INSTRUCTIONS TO FOLLOW -> Output, word for word and without pictures, the lines from the one containing "The height and" through the final line of the listing below.
* * * *
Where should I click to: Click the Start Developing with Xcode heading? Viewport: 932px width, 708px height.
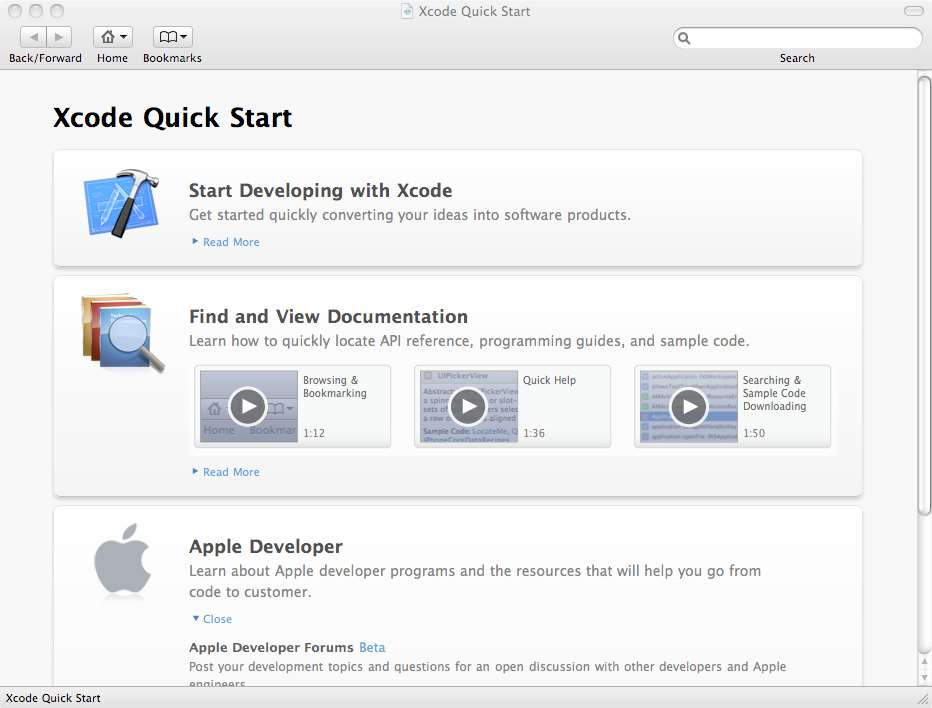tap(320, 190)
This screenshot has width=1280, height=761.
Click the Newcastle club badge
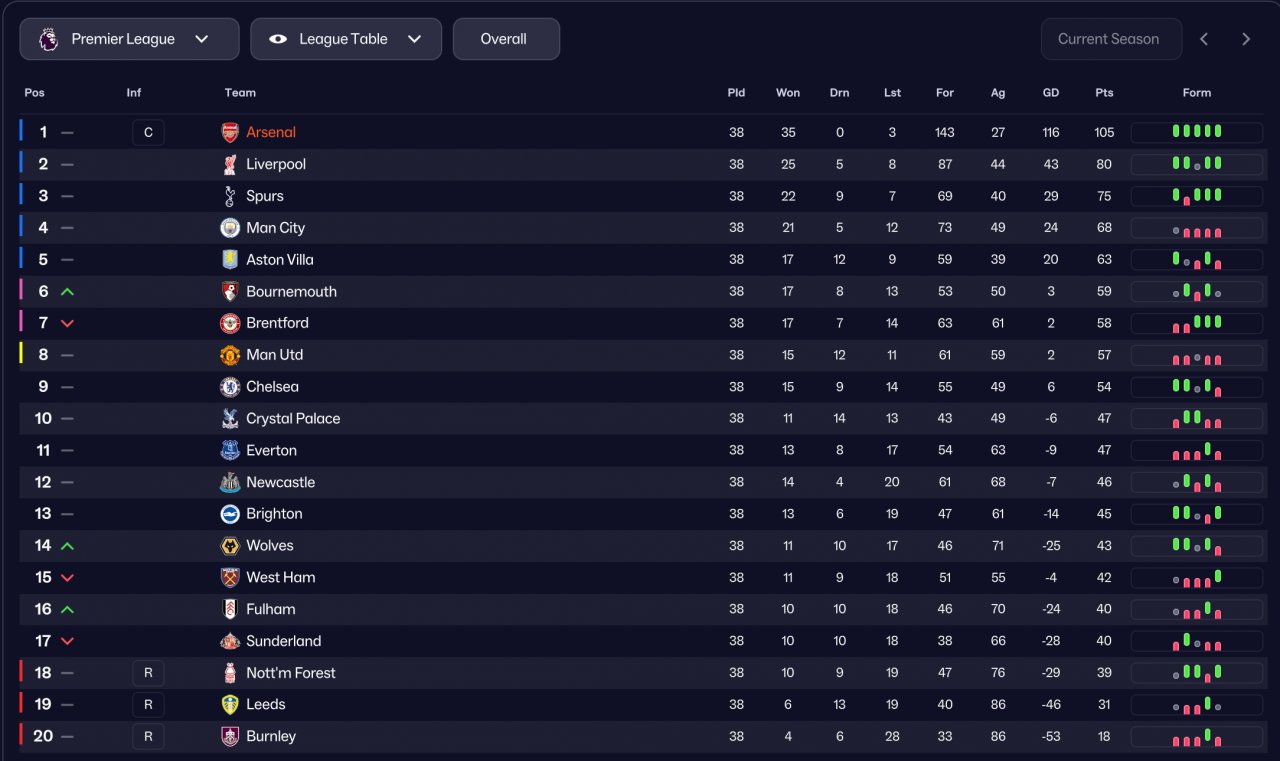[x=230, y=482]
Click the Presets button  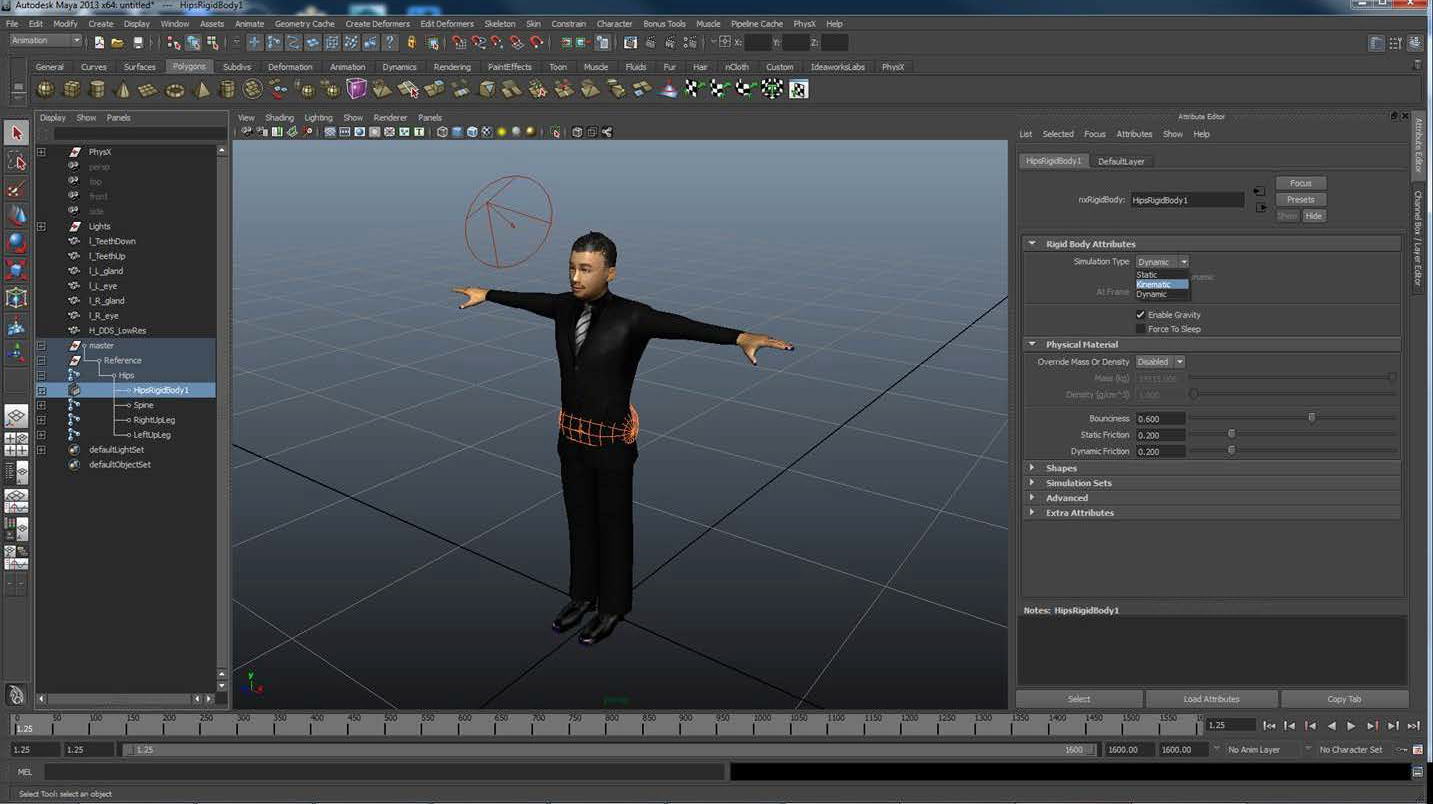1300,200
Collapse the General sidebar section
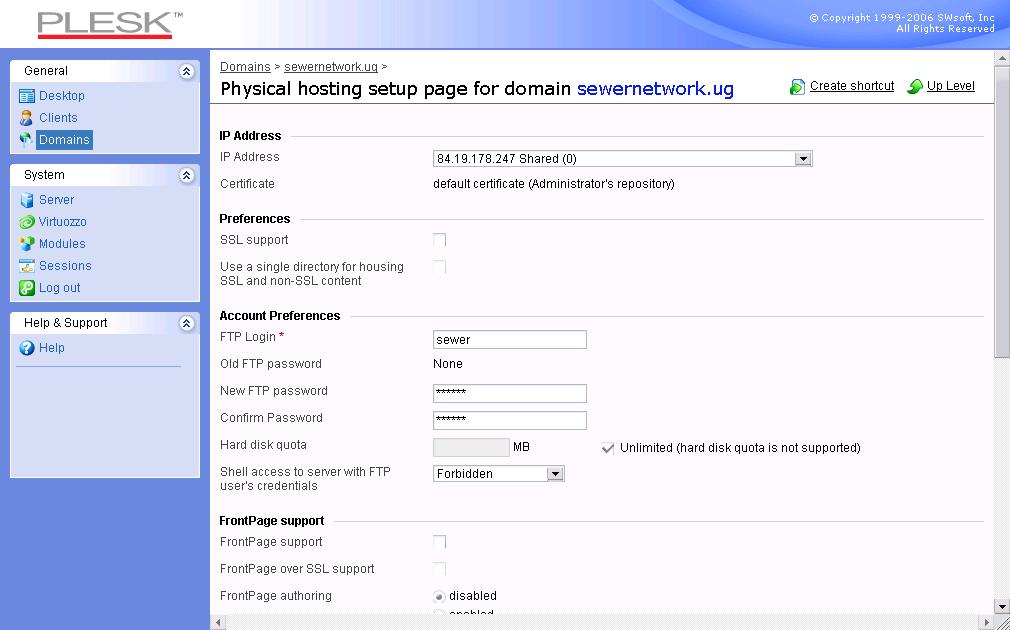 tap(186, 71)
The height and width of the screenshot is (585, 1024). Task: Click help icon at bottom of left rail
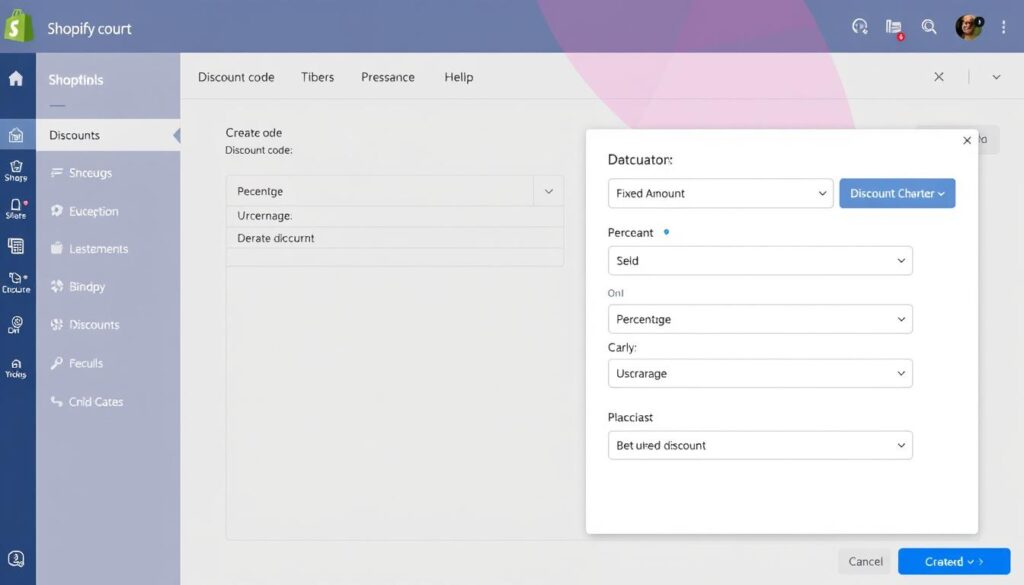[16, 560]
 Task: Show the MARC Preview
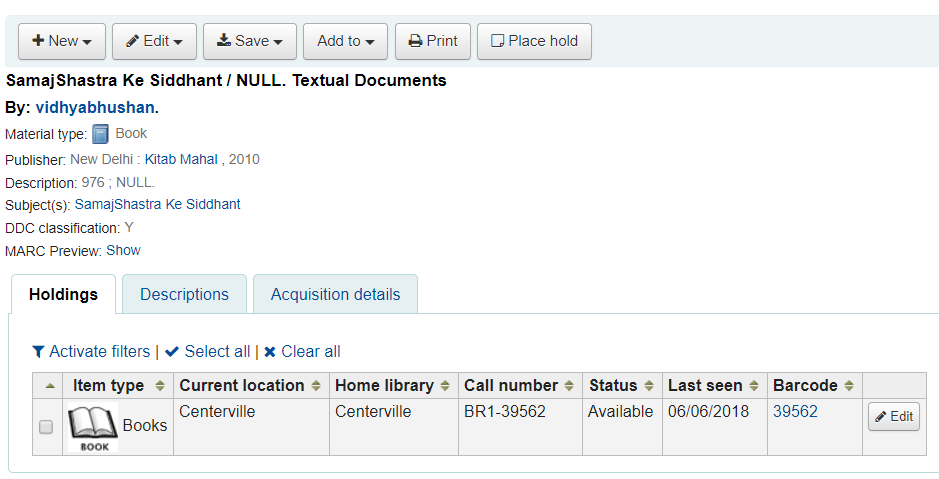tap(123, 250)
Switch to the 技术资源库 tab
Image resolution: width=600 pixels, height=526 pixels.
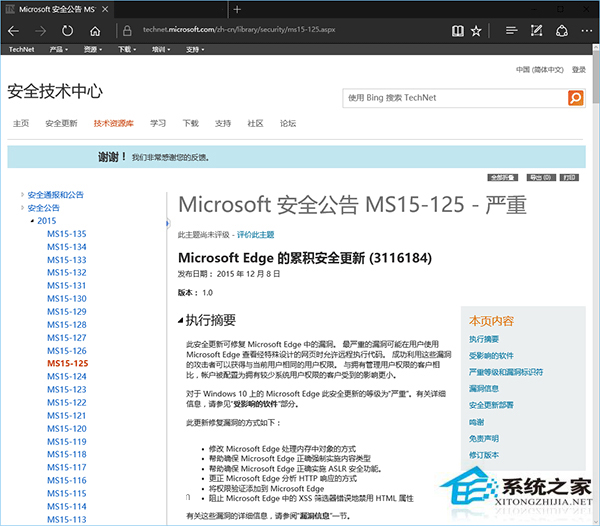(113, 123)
* * * *
TASK OUTPUT ->
The height and width of the screenshot is (585, 1024). Task: Click help icon at bottom of left rail
[16, 560]
 Task: Show the MARC Preview
tap(123, 250)
Switch to the 技术资源库 tab
Image resolution: width=600 pixels, height=526 pixels.
(113, 123)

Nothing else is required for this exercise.